Dividido em cinco partes, este livro começa então por nos apresentar aquele que tem a sua morte anunciada em todo o povoado de Manaure, Santiago Nasal. Alguém distante de prever a fatalidade que o aguarda, conhecemos este jovem como um espelho de boa-disposição, querido pelos que lhe são próximos e destacando-se pelos seus sonhos raros que, segundo sua mãe Plácida Linera, são livres de agouros – erro que carregará consigo até ao fim dos seus dias.

Igualmente destacáveis são as personagens Ángela Vicario e Bayardo San Román, dadas a ver com maior cuidado na segunda parte da narrativa. Ela é uma jovem que se vê contrariada rumo ao matrimónio com o segundo e, para piorar a situação, com a sua virgindade perdida. A noite de núpcias de ambos é o primeiro passo para o pronúncio que agita o povo e dita o afastamento daquela que poderia ser uma boda rica e abençoada.
Destes dois intervenientes, Bayardo foi de quem mais me compadeci ao ver lograda a sua ambição de casar, através de uma mentira alimentada por parte da mais filha mais nova da família Vicario.

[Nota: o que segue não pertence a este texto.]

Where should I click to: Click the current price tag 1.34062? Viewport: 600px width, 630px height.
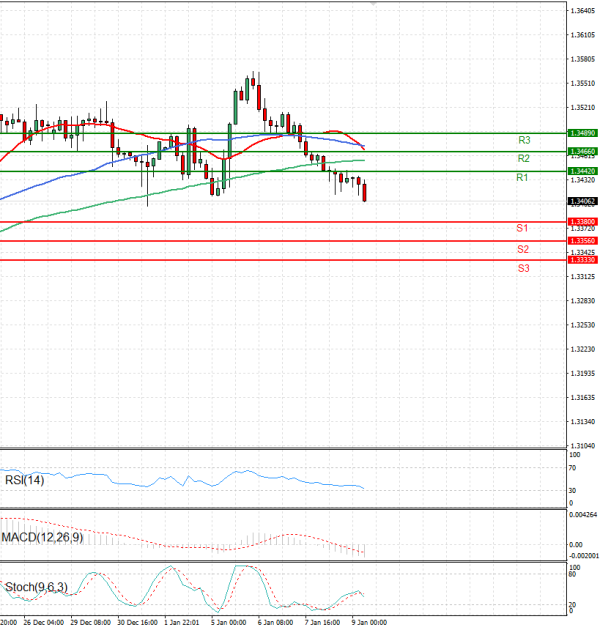tap(581, 201)
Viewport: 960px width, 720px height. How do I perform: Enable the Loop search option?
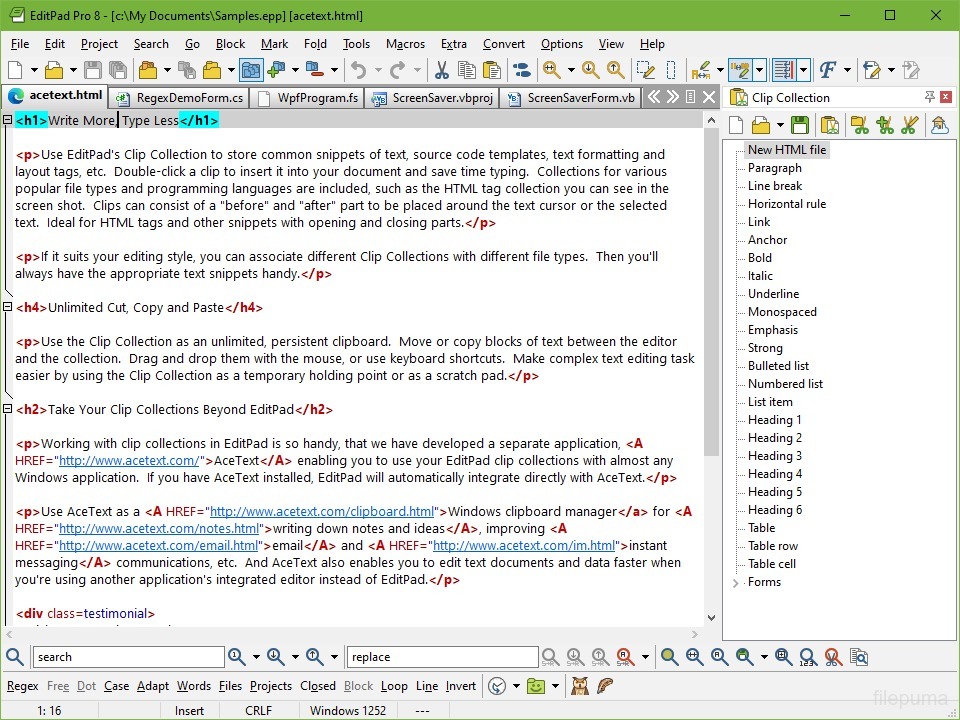394,686
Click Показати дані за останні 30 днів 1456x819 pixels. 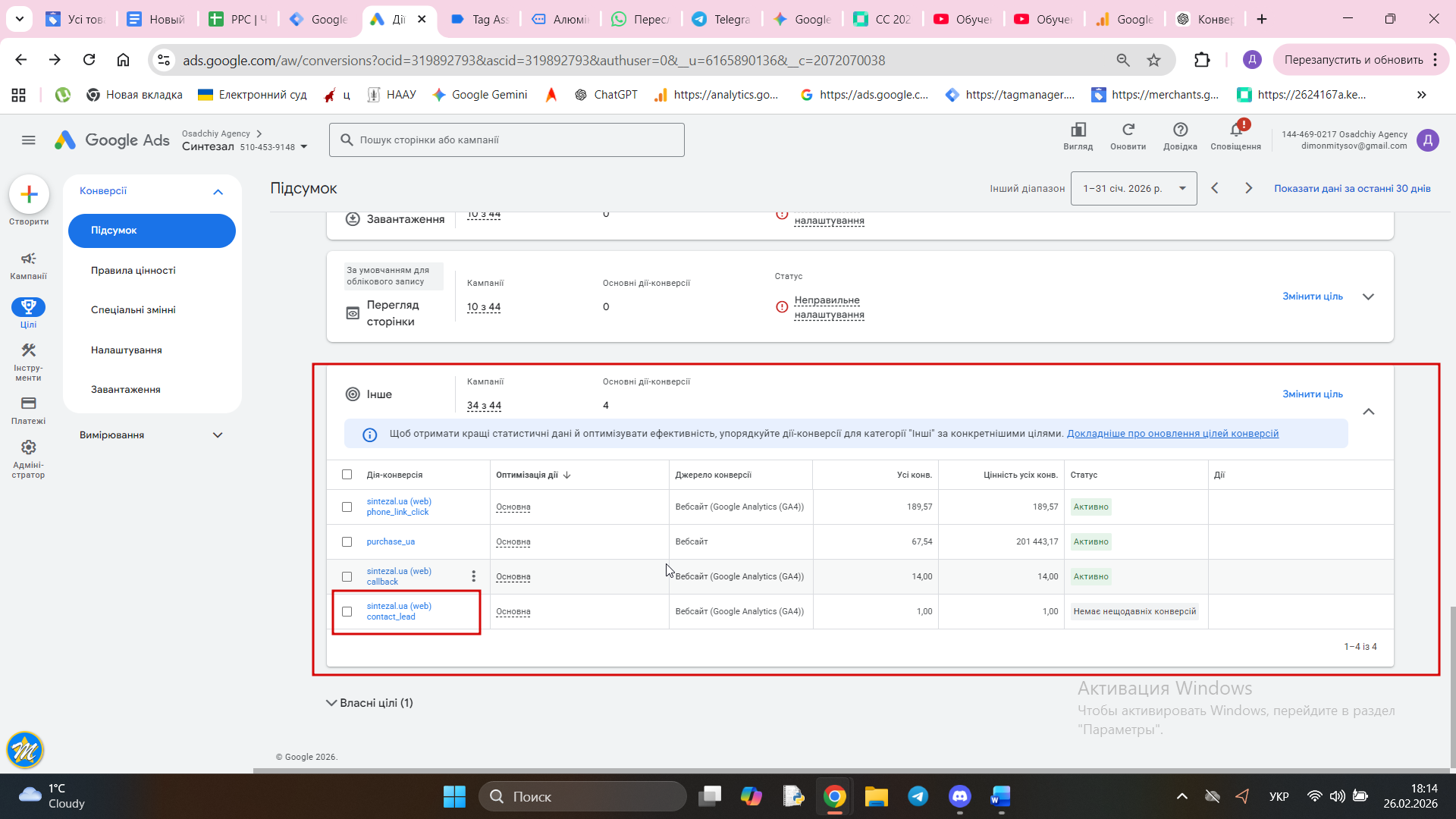pos(1351,188)
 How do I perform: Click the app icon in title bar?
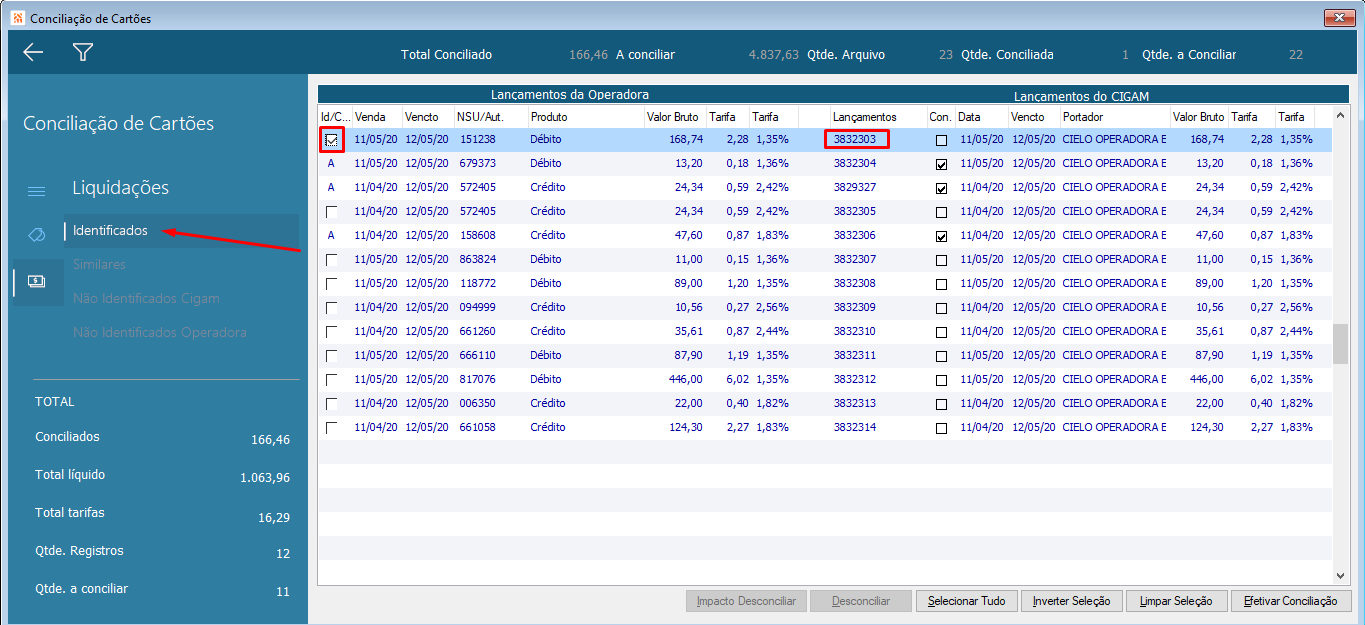pos(17,18)

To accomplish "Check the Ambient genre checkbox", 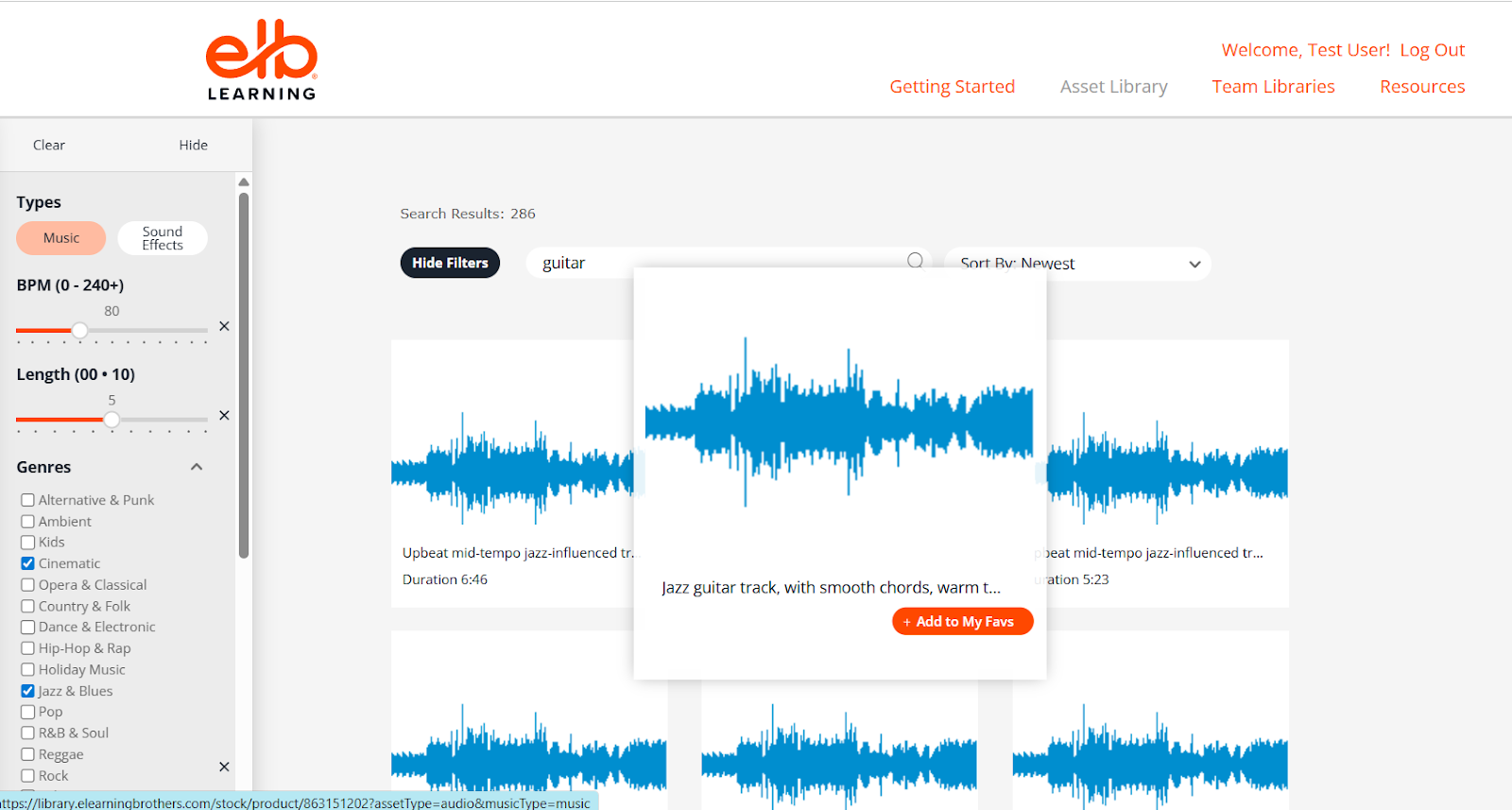I will point(28,522).
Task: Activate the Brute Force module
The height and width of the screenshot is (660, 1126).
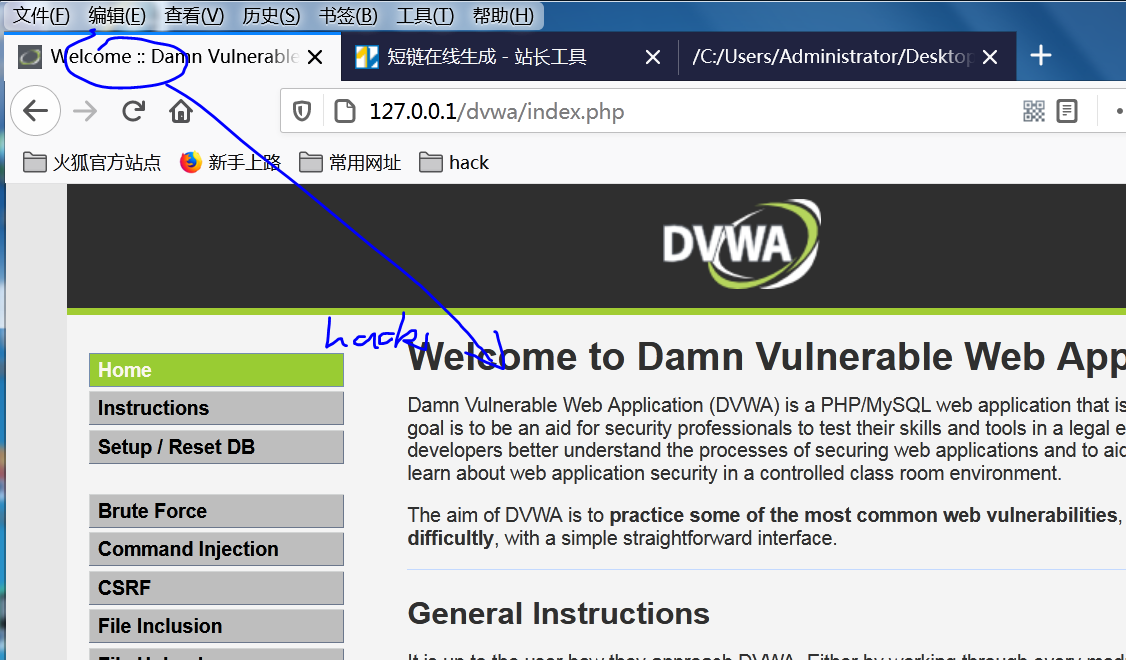Action: [216, 510]
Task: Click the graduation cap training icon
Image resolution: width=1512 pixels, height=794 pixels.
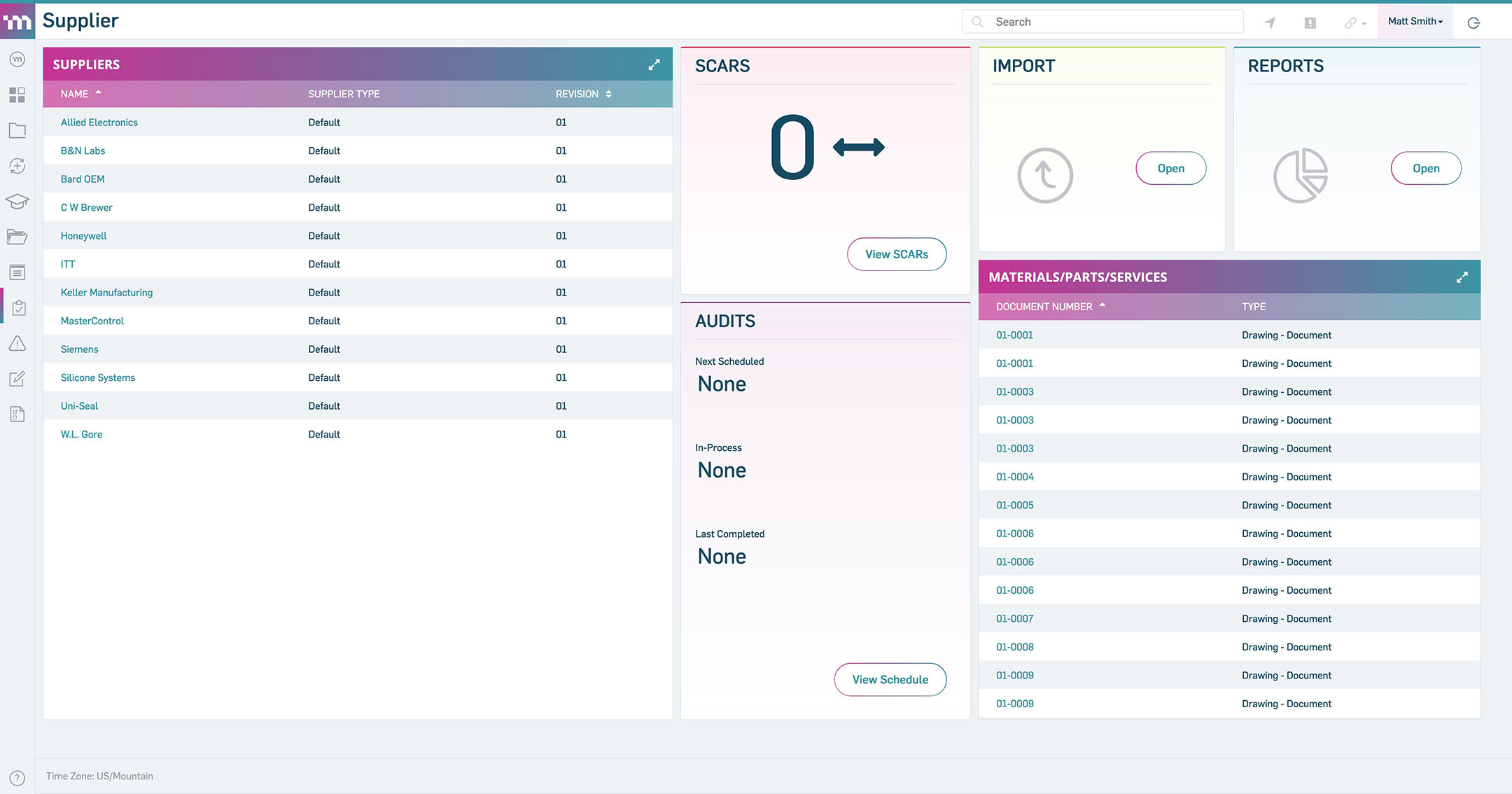Action: (x=18, y=202)
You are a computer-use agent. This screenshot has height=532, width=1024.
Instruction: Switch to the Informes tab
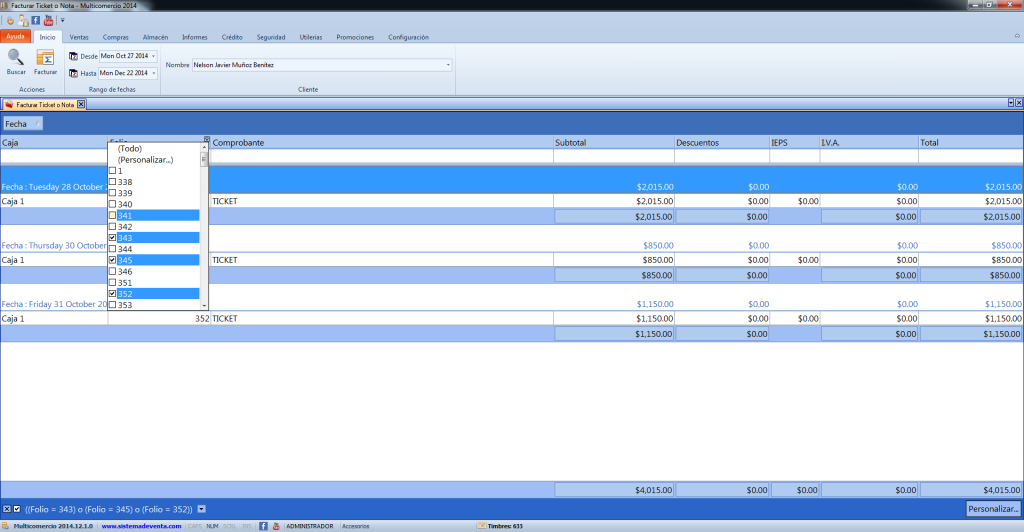tap(195, 37)
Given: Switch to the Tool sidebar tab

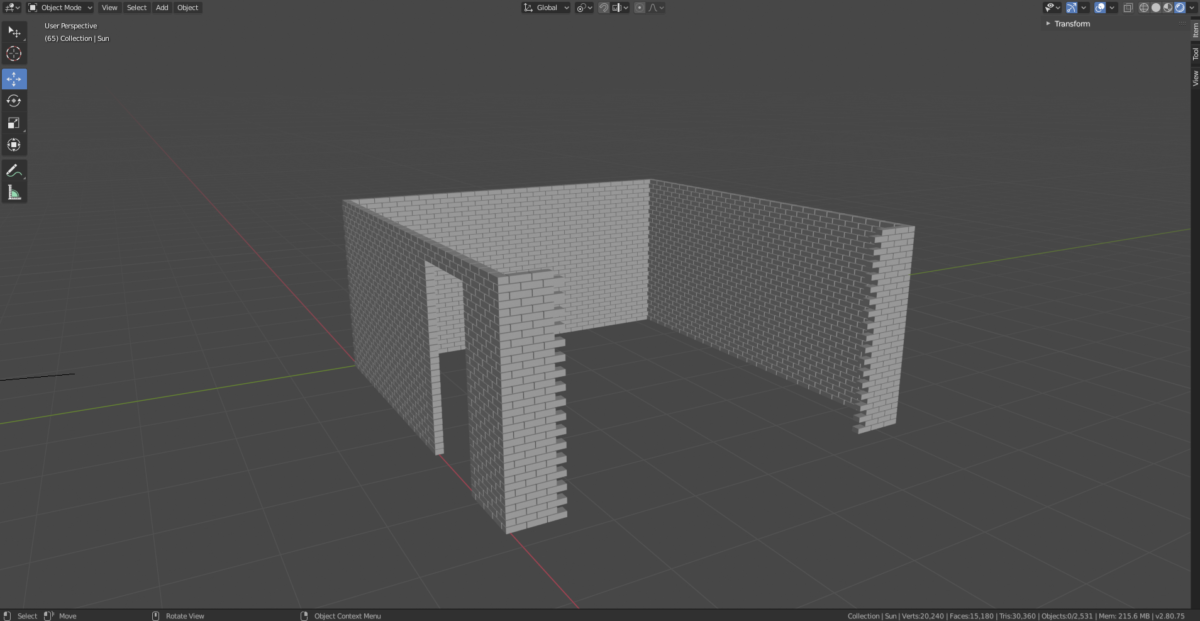Looking at the screenshot, I should pos(1194,54).
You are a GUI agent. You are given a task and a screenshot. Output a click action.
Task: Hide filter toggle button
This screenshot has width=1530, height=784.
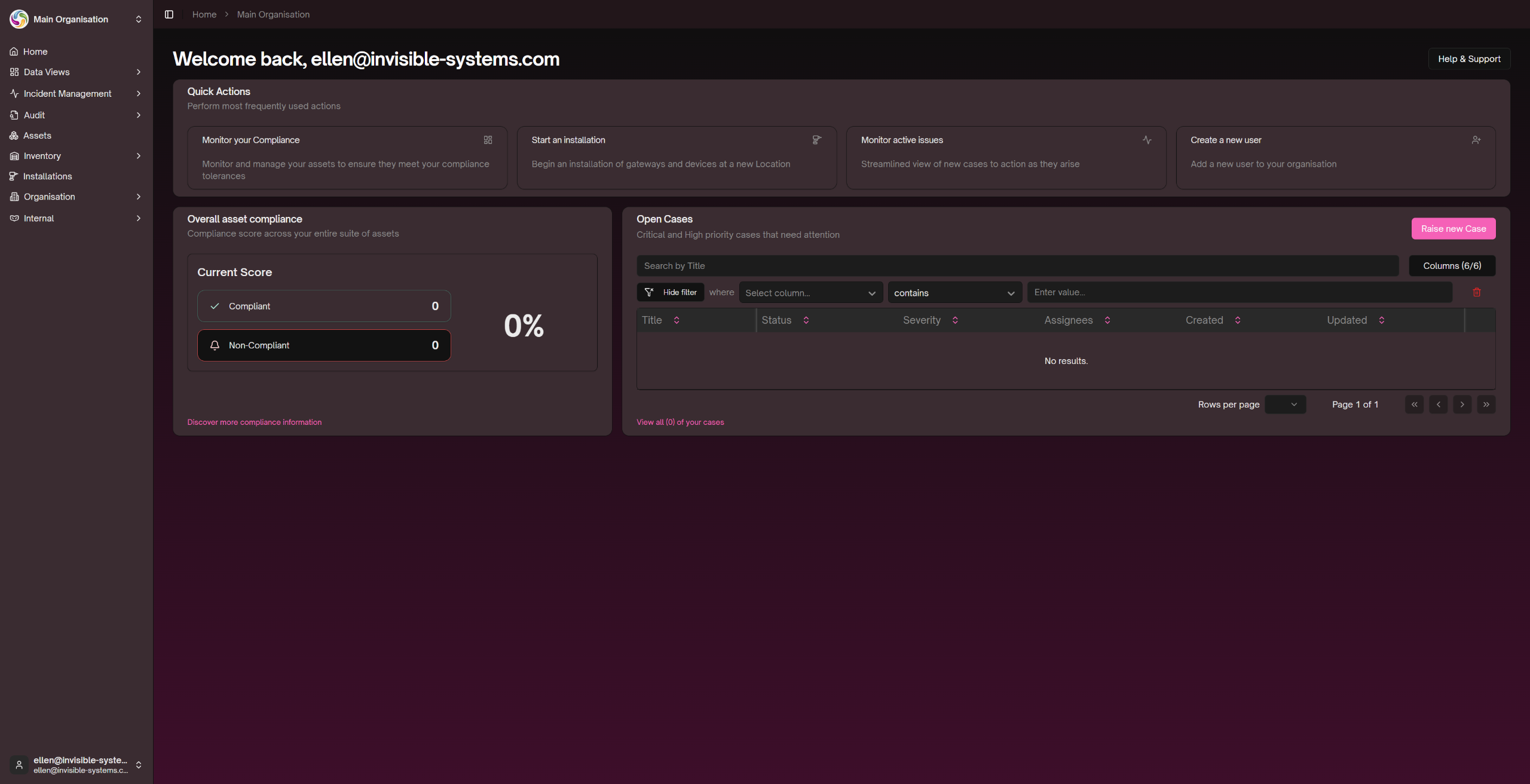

Já Ángela, vejo-a como uma espécie de Eva, a causa de todos os males apesar dos gestos honestos que, num momento crucial, acaba por revelar.

Exceptuando as três personagens que citei anteriormente, só os gémeos Vicario que limpam a honra da irmã, embora o seu perfil os contrarie, são – entre os mais de quarenta intervenientes –, destacados, revelando uma contradição a si próprios no momento alto da história, sucessivamente predestinado. Eles são, também, um bom exemplo de perfil geral das figuras presentes, imprevisíveis no presságio dos seus actos, deixando antever a repetição de um retrato geral traçado de forma linear durante todo o livro. (Não quero com isto dizer que todas as personagens não sejam fundamentais, porque efectivamente qualquer uma delas poderia ter sido.)

Como disse anteriormente, este é um texto sobre a natureza, sobre a sua capacidade de saber antecipadamente algo que repudia mas que, por um outro motivo, é incapaz de evitar. É interessante ver as diferentes perspectivas, as diferentes realidades de uma informação transformarem-se em algo mutável consoante aquele que a possui. Ver o quão pobre pode ser a humanidade que, impávida, se recusa a contrariar-se por aquilo que considera mais correcto. No final, a imagem que fica é muito crua, deixa de lado os disfarces e desvaloriza arrependimentos, pondo a nu um lado sombrio das figuras representadas em geral, como de uma amostra se tratassem humana.

Uma das características mais acentuadas do texto, e que define a escrita Márquez e o seu género de eleição, tem que ver com o misticismo e simbolismo constantes presentes na narrativa, que lhe conferem um lugar de destaque no realismo-mágico. Desta feita, embora esta seja considerada a obra mais “real” do autor, por ser baseada em algo verídico e ter vários pontos de ligação com a sua terra natal, são notáveis vários fragmentos inexplicáveis e elementos contraditórios que confundem o leitor numa primeira leitura e só se tornam evidentes depois de a história ser pensada no seu todo.